Do this ->
Rewrite the items from the start of the records through the line containing "coordinates (382, 202).", swapping every "Identify" for "Determine" and changing nothing else.
****
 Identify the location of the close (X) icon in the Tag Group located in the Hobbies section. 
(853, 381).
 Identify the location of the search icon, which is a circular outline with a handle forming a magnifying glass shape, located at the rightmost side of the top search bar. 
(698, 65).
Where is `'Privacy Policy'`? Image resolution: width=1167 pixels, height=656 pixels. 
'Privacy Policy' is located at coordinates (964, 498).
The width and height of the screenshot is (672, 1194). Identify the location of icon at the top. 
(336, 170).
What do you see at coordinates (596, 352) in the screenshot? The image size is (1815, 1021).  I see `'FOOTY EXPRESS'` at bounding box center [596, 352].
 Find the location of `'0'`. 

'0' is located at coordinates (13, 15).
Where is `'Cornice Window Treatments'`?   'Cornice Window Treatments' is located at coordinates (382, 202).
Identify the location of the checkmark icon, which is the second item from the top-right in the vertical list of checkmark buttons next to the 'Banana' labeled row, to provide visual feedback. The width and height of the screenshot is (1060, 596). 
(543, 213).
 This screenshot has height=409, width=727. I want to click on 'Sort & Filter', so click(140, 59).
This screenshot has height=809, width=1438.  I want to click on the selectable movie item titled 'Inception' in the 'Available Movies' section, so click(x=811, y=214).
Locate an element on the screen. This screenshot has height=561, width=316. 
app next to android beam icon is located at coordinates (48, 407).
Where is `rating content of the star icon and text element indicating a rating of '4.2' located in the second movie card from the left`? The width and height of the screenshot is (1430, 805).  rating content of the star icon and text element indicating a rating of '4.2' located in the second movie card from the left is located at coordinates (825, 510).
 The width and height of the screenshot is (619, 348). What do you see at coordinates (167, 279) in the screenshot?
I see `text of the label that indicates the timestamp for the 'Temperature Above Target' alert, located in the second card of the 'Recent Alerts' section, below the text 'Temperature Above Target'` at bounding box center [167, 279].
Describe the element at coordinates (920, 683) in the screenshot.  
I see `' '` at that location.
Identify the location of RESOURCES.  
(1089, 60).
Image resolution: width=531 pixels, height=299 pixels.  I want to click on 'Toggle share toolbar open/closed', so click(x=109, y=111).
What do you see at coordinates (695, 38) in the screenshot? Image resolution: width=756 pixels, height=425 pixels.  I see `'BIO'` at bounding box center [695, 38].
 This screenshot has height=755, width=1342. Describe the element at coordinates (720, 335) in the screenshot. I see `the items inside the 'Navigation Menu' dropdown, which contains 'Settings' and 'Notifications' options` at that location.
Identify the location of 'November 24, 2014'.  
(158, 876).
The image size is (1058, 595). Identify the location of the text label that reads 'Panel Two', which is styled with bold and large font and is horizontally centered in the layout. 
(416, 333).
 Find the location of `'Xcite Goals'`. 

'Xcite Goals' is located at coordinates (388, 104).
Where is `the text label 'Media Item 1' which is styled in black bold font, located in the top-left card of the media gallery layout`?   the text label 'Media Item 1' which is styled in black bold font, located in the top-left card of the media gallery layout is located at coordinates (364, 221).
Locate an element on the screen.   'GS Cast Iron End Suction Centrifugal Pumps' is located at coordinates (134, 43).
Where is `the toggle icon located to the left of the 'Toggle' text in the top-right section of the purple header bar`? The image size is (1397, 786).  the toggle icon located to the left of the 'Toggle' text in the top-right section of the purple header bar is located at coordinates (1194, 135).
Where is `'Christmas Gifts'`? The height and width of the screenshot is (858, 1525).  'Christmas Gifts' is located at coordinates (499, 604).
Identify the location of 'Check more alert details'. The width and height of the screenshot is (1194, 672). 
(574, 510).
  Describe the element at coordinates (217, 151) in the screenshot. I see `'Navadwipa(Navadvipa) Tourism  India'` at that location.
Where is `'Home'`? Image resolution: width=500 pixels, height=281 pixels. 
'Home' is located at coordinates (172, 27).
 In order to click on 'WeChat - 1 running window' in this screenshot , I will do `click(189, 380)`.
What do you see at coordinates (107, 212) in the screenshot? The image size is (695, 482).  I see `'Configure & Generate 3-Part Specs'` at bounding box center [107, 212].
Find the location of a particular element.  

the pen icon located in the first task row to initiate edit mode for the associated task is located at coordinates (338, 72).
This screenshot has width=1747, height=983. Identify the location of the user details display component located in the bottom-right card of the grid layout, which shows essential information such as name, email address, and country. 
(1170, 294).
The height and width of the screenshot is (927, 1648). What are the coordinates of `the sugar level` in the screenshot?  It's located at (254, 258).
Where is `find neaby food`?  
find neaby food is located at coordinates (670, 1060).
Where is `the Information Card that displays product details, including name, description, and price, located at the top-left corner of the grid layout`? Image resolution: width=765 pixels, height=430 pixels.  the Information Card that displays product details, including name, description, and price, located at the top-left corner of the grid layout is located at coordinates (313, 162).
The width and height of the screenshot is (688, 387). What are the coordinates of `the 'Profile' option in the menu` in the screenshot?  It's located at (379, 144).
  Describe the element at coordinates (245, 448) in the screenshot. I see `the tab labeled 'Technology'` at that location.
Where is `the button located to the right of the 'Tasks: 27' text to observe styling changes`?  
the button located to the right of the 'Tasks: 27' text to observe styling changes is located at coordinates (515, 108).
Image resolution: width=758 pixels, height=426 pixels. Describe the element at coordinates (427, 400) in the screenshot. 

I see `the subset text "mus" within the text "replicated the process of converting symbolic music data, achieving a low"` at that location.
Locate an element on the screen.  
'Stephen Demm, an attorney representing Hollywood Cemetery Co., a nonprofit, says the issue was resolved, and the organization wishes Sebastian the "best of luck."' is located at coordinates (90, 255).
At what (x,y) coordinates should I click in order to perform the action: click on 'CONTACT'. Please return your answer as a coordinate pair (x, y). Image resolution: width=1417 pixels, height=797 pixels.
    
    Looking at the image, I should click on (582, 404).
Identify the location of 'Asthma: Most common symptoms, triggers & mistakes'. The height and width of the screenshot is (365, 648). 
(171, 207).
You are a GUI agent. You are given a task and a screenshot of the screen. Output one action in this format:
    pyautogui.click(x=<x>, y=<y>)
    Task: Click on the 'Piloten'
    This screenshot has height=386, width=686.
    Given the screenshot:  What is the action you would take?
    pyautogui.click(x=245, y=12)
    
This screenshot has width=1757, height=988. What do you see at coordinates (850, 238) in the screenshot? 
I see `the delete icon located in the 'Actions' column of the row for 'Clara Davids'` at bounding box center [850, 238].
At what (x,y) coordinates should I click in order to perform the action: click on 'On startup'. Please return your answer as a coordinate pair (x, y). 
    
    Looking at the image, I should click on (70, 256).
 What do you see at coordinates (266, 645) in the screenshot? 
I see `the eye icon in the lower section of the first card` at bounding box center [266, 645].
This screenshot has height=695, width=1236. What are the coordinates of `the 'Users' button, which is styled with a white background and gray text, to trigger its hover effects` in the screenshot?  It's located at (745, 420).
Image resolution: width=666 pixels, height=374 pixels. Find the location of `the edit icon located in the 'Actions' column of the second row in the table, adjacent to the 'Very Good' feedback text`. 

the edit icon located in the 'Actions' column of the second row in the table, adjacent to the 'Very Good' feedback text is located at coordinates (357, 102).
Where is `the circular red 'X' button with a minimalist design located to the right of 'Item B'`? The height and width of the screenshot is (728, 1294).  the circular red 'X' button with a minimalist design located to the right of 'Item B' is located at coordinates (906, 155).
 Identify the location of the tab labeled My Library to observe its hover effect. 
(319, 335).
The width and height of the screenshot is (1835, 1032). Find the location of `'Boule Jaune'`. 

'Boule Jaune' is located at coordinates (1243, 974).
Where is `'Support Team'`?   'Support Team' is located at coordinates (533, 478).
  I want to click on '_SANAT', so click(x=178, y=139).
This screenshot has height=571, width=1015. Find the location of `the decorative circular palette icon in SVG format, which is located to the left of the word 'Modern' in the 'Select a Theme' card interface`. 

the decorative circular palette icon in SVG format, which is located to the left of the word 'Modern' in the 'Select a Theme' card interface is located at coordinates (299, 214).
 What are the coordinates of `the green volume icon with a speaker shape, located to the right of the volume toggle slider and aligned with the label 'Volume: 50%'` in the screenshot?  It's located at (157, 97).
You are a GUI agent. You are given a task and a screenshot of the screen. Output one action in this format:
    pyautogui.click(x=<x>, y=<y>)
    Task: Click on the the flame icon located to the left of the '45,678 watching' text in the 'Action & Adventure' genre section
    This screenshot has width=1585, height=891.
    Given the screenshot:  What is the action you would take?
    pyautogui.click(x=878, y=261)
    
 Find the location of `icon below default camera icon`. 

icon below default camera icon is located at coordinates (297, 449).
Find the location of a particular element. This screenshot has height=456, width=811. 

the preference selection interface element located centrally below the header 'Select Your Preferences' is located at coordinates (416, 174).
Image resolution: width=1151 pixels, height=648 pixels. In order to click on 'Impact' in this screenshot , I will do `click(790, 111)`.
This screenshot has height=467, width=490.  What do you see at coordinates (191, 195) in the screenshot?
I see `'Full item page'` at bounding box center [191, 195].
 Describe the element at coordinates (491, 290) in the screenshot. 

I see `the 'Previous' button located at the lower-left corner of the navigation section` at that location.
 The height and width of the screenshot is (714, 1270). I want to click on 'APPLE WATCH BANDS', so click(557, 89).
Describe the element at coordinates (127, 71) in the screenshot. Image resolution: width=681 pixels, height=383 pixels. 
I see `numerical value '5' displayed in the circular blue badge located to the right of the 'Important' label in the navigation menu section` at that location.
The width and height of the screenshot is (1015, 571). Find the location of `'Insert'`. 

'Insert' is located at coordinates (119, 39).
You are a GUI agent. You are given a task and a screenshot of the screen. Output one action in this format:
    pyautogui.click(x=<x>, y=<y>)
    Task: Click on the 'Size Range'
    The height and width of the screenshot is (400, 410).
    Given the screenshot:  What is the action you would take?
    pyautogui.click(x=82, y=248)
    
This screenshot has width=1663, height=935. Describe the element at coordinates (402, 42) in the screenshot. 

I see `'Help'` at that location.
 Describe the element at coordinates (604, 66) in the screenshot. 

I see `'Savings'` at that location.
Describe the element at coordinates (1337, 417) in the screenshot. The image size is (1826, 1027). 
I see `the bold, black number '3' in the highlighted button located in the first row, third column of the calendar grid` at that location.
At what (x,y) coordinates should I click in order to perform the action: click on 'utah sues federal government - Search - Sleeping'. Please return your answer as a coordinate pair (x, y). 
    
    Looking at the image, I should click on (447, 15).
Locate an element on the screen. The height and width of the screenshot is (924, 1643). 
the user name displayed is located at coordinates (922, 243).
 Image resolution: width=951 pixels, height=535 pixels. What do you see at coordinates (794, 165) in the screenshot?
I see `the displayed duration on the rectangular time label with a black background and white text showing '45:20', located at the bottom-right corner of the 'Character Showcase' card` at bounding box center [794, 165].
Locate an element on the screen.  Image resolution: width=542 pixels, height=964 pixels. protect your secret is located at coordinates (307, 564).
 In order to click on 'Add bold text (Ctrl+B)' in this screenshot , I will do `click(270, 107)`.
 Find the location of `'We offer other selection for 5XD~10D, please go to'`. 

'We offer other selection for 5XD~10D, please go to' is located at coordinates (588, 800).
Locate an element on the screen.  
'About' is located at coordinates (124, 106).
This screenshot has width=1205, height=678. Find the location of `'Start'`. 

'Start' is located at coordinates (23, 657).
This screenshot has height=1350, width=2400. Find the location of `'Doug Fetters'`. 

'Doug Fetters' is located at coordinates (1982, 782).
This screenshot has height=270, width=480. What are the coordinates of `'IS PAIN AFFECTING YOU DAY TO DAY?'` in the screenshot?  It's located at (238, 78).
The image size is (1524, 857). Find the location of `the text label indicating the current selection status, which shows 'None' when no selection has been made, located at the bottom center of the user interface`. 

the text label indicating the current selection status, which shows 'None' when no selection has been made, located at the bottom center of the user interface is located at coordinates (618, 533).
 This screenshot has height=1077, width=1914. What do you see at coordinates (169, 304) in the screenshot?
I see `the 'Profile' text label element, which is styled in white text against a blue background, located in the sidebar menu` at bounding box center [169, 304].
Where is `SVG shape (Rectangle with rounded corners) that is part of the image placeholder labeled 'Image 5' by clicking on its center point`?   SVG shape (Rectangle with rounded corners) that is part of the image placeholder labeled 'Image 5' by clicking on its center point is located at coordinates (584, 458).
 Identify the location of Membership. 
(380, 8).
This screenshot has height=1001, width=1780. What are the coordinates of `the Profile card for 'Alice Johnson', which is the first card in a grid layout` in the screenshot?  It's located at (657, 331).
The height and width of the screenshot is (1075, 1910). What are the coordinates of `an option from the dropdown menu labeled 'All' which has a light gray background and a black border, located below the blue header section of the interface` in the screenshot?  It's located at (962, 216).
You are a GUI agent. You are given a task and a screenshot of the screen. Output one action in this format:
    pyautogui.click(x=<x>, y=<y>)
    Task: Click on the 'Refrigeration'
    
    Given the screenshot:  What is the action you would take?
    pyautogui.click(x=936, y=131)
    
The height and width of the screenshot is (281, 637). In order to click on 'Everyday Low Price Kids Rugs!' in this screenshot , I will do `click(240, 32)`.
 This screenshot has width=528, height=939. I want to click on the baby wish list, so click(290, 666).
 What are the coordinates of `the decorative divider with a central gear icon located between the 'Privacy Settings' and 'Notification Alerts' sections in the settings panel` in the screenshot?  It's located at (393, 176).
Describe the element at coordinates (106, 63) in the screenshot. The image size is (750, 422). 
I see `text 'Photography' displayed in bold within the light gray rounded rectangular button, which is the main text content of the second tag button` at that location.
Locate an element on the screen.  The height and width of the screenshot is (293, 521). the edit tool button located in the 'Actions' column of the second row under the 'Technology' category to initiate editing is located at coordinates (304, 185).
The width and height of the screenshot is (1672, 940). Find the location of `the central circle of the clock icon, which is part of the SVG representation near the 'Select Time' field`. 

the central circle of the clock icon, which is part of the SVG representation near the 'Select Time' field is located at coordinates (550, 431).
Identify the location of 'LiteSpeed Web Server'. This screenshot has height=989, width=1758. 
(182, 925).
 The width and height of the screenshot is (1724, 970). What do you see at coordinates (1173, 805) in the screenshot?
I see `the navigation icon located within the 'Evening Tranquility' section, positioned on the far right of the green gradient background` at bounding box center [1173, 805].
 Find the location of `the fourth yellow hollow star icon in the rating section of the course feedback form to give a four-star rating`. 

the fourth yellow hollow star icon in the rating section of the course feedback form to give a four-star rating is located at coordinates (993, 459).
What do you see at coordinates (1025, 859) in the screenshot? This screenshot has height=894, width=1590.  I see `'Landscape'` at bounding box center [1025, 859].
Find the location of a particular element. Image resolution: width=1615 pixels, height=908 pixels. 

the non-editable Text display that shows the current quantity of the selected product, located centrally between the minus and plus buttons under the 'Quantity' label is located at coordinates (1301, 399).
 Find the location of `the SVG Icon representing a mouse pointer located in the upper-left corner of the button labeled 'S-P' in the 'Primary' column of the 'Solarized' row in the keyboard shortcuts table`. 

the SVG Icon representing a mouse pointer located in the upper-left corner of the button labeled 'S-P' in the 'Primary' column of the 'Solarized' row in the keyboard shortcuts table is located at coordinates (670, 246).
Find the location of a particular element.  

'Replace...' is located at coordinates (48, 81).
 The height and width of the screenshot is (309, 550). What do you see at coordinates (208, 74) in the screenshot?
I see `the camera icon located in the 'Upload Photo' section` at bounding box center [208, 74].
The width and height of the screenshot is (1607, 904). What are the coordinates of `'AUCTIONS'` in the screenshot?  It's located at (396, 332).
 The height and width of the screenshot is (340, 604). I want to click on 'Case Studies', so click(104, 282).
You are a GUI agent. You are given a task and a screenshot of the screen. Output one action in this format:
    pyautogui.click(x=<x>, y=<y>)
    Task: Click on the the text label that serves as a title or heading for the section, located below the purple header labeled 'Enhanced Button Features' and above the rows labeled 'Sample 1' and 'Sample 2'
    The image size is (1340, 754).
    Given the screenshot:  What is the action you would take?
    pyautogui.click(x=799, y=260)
****
Final result ->
 Determine the location of the close (X) icon in the Tag Group located in the Hobbies section. 
(853, 381).
 Determine the location of the search icon, which is a circular outline with a handle forming a magnifying glass shape, located at the rightmost side of the top search bar. 
(698, 65).
Where is `'Privacy Policy'`? Image resolution: width=1167 pixels, height=656 pixels. 
'Privacy Policy' is located at coordinates (964, 498).
The width and height of the screenshot is (672, 1194). Determine the location of icon at the top. 
(336, 170).
What do you see at coordinates (596, 352) in the screenshot? The image size is (1815, 1021).  I see `'FOOTY EXPRESS'` at bounding box center [596, 352].
 Find the location of `'0'`. 

'0' is located at coordinates (13, 15).
Where is `'Cornice Window Treatments'`?   'Cornice Window Treatments' is located at coordinates (382, 202).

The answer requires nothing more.